Turn these lines into a numbered list, leaving out any blank lines.

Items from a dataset
(begin)

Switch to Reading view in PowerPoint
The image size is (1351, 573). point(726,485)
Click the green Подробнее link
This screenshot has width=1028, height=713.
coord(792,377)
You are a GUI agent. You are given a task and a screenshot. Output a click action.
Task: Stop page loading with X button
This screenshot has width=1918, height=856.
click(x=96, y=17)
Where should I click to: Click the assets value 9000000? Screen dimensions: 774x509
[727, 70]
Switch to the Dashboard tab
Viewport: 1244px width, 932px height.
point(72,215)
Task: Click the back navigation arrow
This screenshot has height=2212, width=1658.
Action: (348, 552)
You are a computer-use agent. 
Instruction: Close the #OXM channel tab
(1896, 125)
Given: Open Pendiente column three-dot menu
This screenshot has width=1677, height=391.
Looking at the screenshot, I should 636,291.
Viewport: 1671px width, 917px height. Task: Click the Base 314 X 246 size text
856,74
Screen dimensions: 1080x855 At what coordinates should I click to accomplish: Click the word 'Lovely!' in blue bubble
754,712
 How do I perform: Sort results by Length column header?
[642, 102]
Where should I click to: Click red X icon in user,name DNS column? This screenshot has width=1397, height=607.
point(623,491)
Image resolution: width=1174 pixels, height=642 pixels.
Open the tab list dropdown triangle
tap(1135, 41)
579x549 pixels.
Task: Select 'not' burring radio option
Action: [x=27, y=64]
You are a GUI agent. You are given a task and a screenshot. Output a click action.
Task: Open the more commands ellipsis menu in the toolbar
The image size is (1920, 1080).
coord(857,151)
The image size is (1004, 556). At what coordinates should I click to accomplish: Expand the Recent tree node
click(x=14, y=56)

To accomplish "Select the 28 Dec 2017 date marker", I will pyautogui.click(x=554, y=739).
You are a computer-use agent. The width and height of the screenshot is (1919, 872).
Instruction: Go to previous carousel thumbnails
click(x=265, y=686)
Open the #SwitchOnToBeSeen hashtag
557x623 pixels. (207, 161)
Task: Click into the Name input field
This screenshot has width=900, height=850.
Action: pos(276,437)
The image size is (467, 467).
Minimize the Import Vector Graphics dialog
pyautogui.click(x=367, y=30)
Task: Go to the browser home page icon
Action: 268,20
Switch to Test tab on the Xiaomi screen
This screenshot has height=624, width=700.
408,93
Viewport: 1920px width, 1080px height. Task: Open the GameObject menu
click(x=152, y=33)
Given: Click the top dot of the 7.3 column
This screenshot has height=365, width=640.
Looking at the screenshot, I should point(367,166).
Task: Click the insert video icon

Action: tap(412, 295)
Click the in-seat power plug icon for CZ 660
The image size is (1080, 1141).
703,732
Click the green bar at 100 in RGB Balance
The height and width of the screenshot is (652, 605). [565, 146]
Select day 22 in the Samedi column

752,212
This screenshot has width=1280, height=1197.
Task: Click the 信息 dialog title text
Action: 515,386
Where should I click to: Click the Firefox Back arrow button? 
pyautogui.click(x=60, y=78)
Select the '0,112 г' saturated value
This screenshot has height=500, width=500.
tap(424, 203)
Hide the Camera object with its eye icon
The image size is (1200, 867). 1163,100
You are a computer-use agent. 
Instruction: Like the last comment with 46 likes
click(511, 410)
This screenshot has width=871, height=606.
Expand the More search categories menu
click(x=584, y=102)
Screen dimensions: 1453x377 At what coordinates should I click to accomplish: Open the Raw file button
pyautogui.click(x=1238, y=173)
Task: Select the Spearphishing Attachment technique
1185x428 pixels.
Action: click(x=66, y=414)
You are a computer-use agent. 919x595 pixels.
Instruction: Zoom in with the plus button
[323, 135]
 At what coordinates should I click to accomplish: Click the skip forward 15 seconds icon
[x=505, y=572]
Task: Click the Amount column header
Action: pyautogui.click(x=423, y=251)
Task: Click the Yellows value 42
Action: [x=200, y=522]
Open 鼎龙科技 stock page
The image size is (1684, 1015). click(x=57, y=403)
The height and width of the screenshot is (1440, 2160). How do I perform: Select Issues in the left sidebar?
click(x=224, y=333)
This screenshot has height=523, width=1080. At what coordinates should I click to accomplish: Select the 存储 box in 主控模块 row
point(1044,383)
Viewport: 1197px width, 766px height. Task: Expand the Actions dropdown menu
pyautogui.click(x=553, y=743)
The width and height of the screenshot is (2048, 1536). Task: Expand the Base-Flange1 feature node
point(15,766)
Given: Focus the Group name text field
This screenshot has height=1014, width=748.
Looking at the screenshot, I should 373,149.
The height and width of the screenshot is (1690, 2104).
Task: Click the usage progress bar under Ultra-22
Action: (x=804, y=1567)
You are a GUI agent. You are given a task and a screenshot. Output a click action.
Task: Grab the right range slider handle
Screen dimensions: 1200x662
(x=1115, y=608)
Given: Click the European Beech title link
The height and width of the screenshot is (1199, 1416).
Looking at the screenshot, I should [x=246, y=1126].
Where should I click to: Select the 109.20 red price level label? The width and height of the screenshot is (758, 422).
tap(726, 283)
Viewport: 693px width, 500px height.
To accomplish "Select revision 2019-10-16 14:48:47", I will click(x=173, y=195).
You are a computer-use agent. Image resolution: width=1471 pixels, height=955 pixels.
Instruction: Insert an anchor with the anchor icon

(end)

* [Written answer]:
1. Switch to Reading view in PowerPoint
2. The image size is (1351, 573). point(726,485)
3. Click the green Подробнее link
4. This screenshot has width=1028, height=713.
5. coord(792,377)
6. You are a GUI agent. You are given a task and a screenshot. Output a click action.
7. Task: Stop page loading with X button
8. This screenshot has width=1918, height=856.
9. click(x=96, y=17)
10. Where should I click to: Click the assets value 9000000? Screen dimensions: 774x509
11. [727, 70]
12. Switch to the Dashboard tab
13. Viewport: 1244px width, 932px height.
14. point(72,215)
15. Task: Click the back navigation arrow
16. This screenshot has height=2212, width=1658.
17. Action: (348, 552)
18. You are a computer-use agent. 
19. Instruction: Close the #OXM channel tab
20. (1896, 125)
21. Given: Open Pendiente column three-dot menu
22. This screenshot has width=1677, height=391.
23. Looking at the screenshot, I should 636,291.
24. Viewport: 1671px width, 917px height. Task: Click the Base 314 X 246 size text
25. 856,74
26. Screen dimensions: 1080x855 At what coordinates should I click to accomplish: Click the word 'Lovely!' in blue bubble
27. 754,712
28.  How do I perform: Sort results by Length column header?
29. [642, 102]
30. Where should I click to: Click red X icon in user,name DNS column? This screenshot has width=1397, height=607.
31. point(623,491)
32. Image resolution: width=1174 pixels, height=642 pixels.
33. Open the tab list dropdown triangle
34. tap(1135, 41)
35. 579x549 pixels.
36. Task: Select 'not' burring radio option
37. Action: [x=27, y=64]
38. You are a GUI agent. You are given a task and a screenshot. Output a click action.
39. Task: Open the more commands ellipsis menu in the toolbar
40. The image size is (1920, 1080).
41. coord(857,151)
42. The image size is (1004, 556). At what coordinates should I click to accomplish: Expand the Recent tree node
43. click(x=14, y=56)
44. To accomplish "Select the 28 Dec 2017 date marker", I will pyautogui.click(x=554, y=739).
45. You are a computer-use agent. The width and height of the screenshot is (1919, 872).
46. Instruction: Go to previous carousel thumbnails
47. click(x=265, y=686)
48. Open the #SwitchOnToBeSeen hashtag
49. 557x623 pixels. (207, 161)
50. Task: Click into the Name input field
51. This screenshot has width=900, height=850.
52. Action: pos(276,437)
53. The image size is (467, 467).
54. Minimize the Import Vector Graphics dialog
55. pyautogui.click(x=367, y=30)
56. Task: Go to the browser home page icon
57. Action: 268,20
58. Switch to Test tab on the Xiaomi screen
59. This screenshot has height=624, width=700.
60. 408,93
61. Viewport: 1920px width, 1080px height. Task: Open the GameObject menu
62. click(x=152, y=33)
63. Given: Click the top dot of the 7.3 column
64. This screenshot has height=365, width=640.
65. Looking at the screenshot, I should point(367,166).
66. Task: Click the insert video icon
67. Action: tap(412, 295)
68. Click the in-seat power plug icon for CZ 660
69. The image size is (1080, 1141).
70. 703,732
71. Click the green bar at 100 in RGB Balance
72. The height and width of the screenshot is (652, 605). [565, 146]
73. Select day 22 in the Samedi column
74. 752,212
75. This screenshot has width=1280, height=1197.
76. Task: Click the 信息 dialog title text
77. Action: 515,386
78. Where should I click to: Click the Firefox Back arrow button? 
79. pyautogui.click(x=60, y=78)
80. Select the '0,112 г' saturated value
81. This screenshot has height=500, width=500.
82. tap(424, 203)
83. Hide the Camera object with its eye icon
84. The image size is (1200, 867). 1163,100
85. You are a computer-use agent. 
86. Instruction: Like the last comment with 46 likes
87. click(511, 410)
88. This screenshot has width=871, height=606.
89. Expand the More search categories menu
90. click(x=584, y=102)
91. Screen dimensions: 1453x377 At what coordinates should I click to accomplish: Open the Raw file button
92. pyautogui.click(x=1238, y=173)
93. Task: Select the Spearphishing Attachment technique
94. 1185x428 pixels.
95. Action: click(x=66, y=414)
96. You are a computer-use agent. 919x595 pixels.
97. Instruction: Zoom in with the plus button
98. [323, 135]
99.  At what coordinates should I click to accomplish: Click the skip forward 15 seconds icon
100. [x=505, y=572]
101. Task: Click the Amount column header
102. Action: pyautogui.click(x=423, y=251)
103. Task: Click the Yellows value 42
104. Action: [x=200, y=522]
105. Open 鼎龙科技 stock page
106. The image size is (1684, 1015). click(x=57, y=403)
107. The height and width of the screenshot is (1440, 2160). How do I perform: Select Issues in the left sidebar?
108. click(x=224, y=333)
109. This screenshot has height=523, width=1080. At what coordinates should I click to accomplish: Select the 存储 box in 主控模块 row
110. point(1044,383)
111. Viewport: 1197px width, 766px height. Task: Expand the Actions dropdown menu
112. pyautogui.click(x=553, y=743)
113. The width and height of the screenshot is (2048, 1536). Task: Expand the Base-Flange1 feature node
114. point(15,766)
115. Given: Focus the Group name text field
116. This screenshot has height=1014, width=748.
117. Looking at the screenshot, I should 373,149.
118. The height and width of the screenshot is (1690, 2104).
119. Task: Click the usage progress bar under Ultra-22
120. Action: (x=804, y=1567)
121. You are a GUI agent. You are given a task and a screenshot. Output a click action.
122. Task: Grab the right range slider handle
123. Screen dimensions: 1200x662
124. (x=1115, y=608)
125. Given: Click the European Beech title link
126. The height and width of the screenshot is (1199, 1416).
127. Looking at the screenshot, I should [x=246, y=1126].
128. Where should I click to: Select the 109.20 red price level label? The width and height of the screenshot is (758, 422).
129. tap(726, 283)
130. Viewport: 693px width, 500px height.
131. To accomplish "Select revision 2019-10-16 14:48:47", I will click(x=173, y=195).
132. You are a computer-use agent. Image resolution: width=1471 pixels, height=955 pixels.
133. Instruction: Insert an anchor with the anchor icon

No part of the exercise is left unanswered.